A month ago I wrote a letter to the parish on the Sunday bulletin cover describing how acute the need of the poor had been over the summer, and that Randy and I were scrounging from our discretionary funds to make ends meet. Well, of course, my thinly disguised plea hit home with folks and the checks started arriving. There is one letter in particular that I’d like to share with you, not to guilt you into sending more money, because it’s not always about throwing money at a problem, but to share with you a glimpse of the heart and soul of the parishioner who wrote it.
Dear Randy: Every now and then I set aside a few dollars, ten here, twenty there, and over a few months or maybe a year it grows into something that’s enough to buy myself a little treat, a reward for working hard and being frugal all the rest of the time. It’s never anything I need. A guy toy usually, a gadget, something else to play with. I’ve been going along for a while now and that little pile has grown up a bit and I’ve been casting about for something to do for myself, and then in church I read Dana’s note in the wrapper to the Chimes and I can’t get it out of my mind how much some people need this money more than I do. So I was hoping you’d take this and split it down the middle and use half of it for your discretionary fund and give half of it to Dana’s discretionary fund, and I hope it enables you and Dana to make a small difference in someone’s life, maybe get them through another month’s rent without getting turned out to the streets, or let them feed their kids for another week.

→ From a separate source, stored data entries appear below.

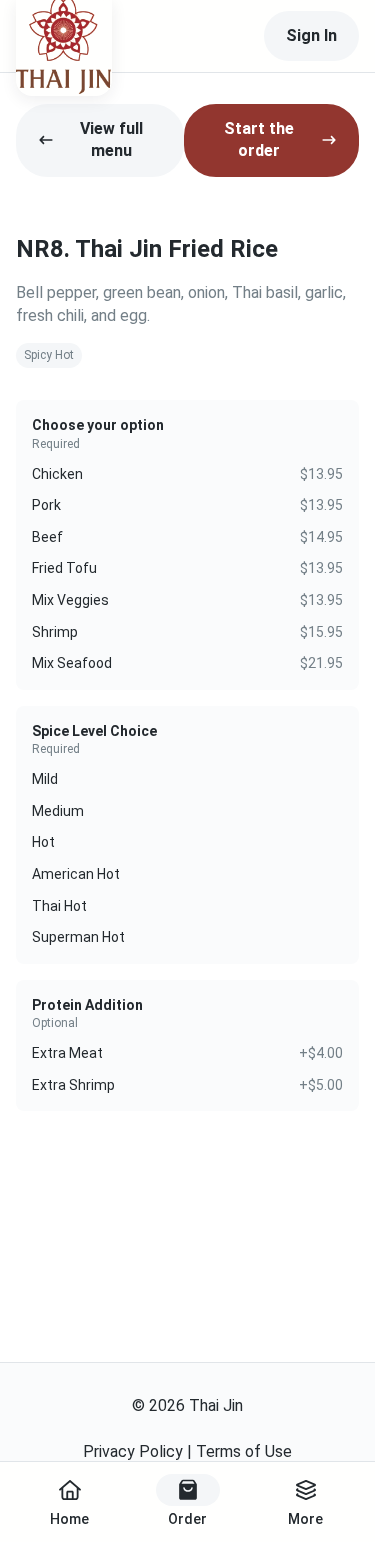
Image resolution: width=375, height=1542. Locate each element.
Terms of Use (244, 1451)
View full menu (111, 139)
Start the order (259, 139)
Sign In (311, 35)
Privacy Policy (133, 1451)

Whatever it is it’ll mean a hell of a lot more to them than some new trinket would to me. Blessings.
This letter was not signed and in the envelope were 10 $100 dollar bills. Randy did the honorable thing and gave me $500 and Torrence the other $500. I’d like to end by saying that caring for the poor is not always about giving money. Of course, financial assistance is always the most immediate need, but it’s also about giving our time and our brain power in some way to some organization that will channel and amplify our gifts. And more than that, I think it is about just giving them of your person in a very intangible way: your soul, your smile, a considerate, compassionate glance. Simple human contact and a “hello” go a long way. It is new respectful attitude toward their very existence. It’s a prayer asking God to provide for them when you cannot.